PROBLEM. Lines holding the string "computer" in the listing below are to be copied.

DATA IN THIS EXERCISE.
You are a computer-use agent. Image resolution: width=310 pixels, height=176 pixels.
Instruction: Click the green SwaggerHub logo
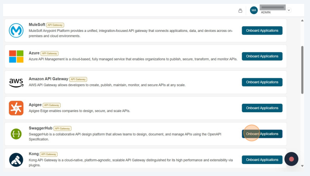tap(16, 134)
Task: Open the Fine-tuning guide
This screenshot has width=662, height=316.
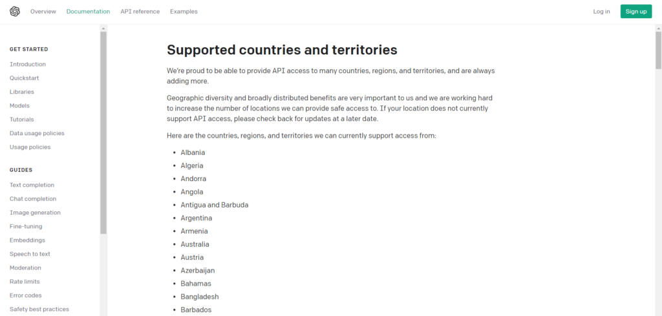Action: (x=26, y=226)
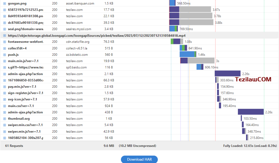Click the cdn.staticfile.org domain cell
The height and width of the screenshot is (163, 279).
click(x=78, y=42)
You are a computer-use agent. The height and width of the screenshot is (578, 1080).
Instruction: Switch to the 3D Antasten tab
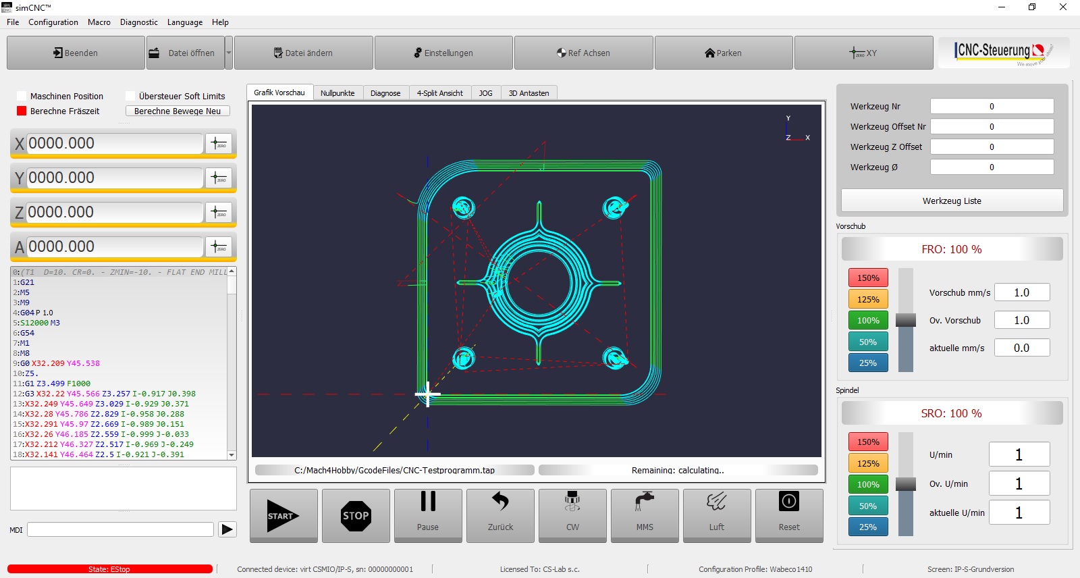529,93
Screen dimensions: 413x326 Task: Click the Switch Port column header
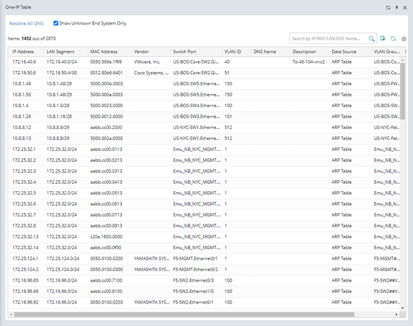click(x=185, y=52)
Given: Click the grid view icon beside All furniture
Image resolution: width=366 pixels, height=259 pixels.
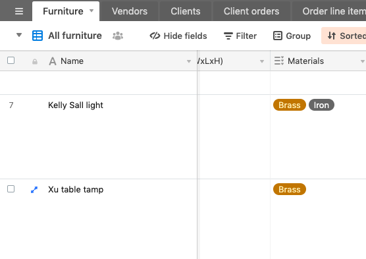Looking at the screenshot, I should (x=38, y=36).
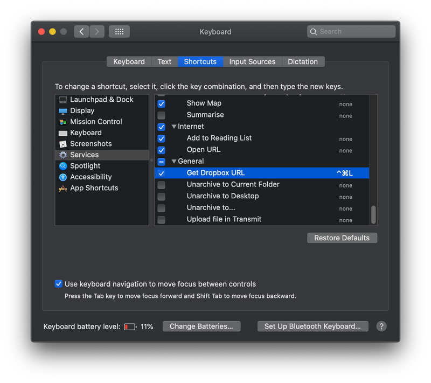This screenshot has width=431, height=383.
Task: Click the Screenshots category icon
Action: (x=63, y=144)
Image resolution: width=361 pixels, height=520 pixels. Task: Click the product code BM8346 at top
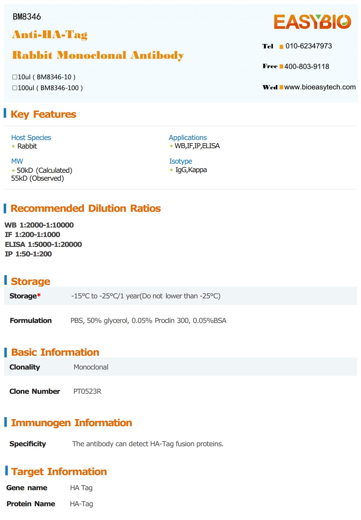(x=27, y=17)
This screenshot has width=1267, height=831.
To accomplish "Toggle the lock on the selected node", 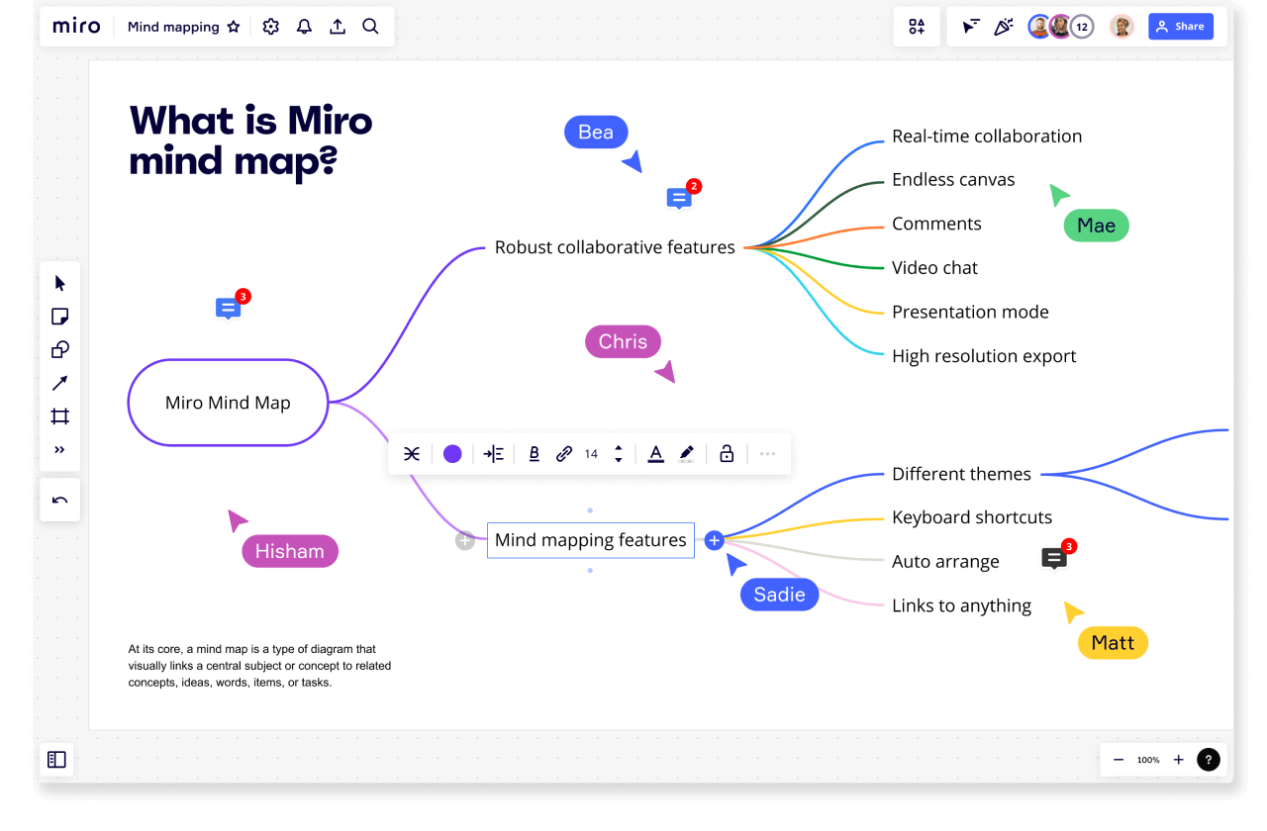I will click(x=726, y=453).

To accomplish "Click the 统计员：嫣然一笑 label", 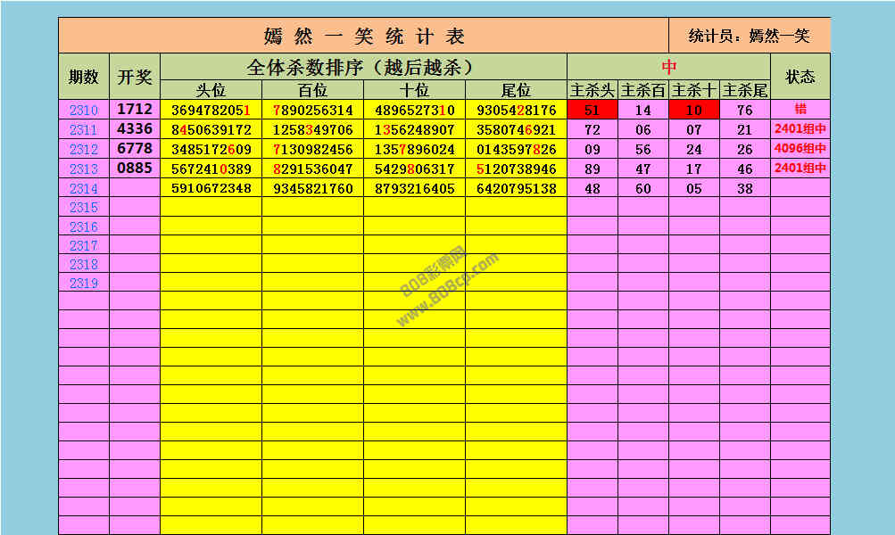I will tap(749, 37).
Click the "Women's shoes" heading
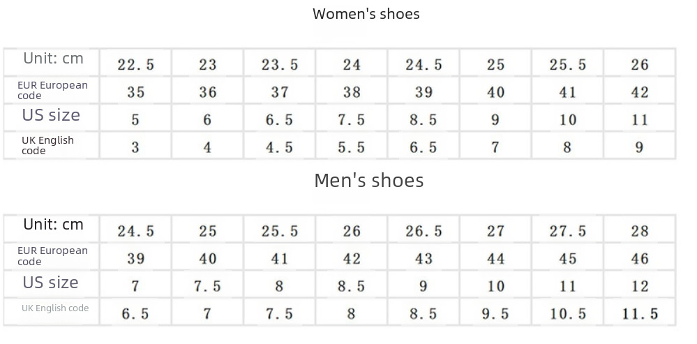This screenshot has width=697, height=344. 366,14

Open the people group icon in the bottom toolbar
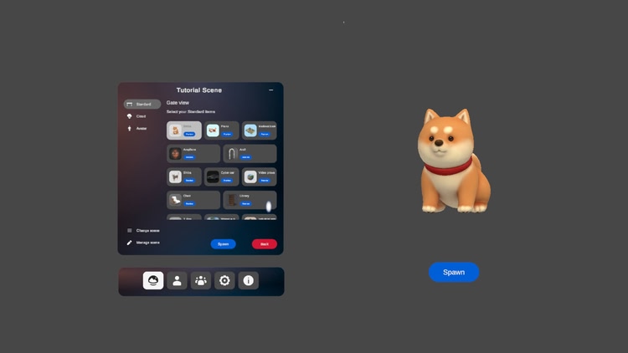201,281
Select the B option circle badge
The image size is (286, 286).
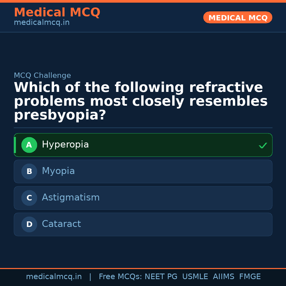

ANSWER SECTION.
You are a computer-use agent. Image resolution: width=310 pixels, height=176 pixels.
You are a computer-use agent. The height and width of the screenshot is (578, 1080).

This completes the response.